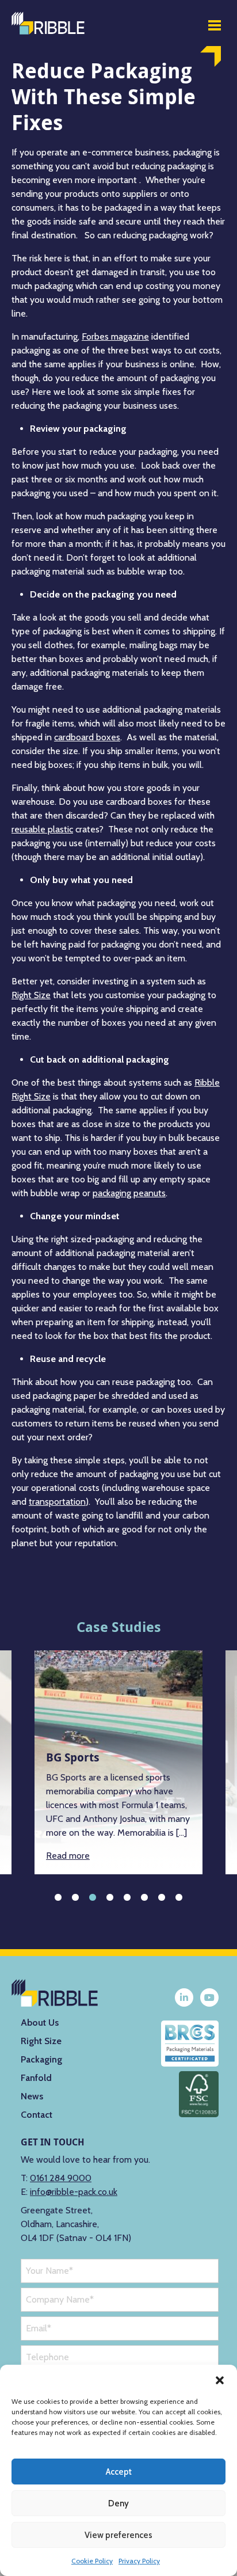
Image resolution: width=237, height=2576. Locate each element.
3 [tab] (92, 1897)
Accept (119, 2472)
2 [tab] (75, 1897)
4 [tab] (110, 1897)
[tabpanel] (118, 1762)
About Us (40, 2022)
####
**Work task**
Give back all the data exactly, minus pictures.

**Your solution**
Image resolution: width=237, height=2576. Locate each element.
3 [tab] (92, 1897)
Accept (119, 2472)
2 [tab] (75, 1897)
4 [tab] (110, 1897)
[tabpanel] (118, 1762)
About Us (40, 2022)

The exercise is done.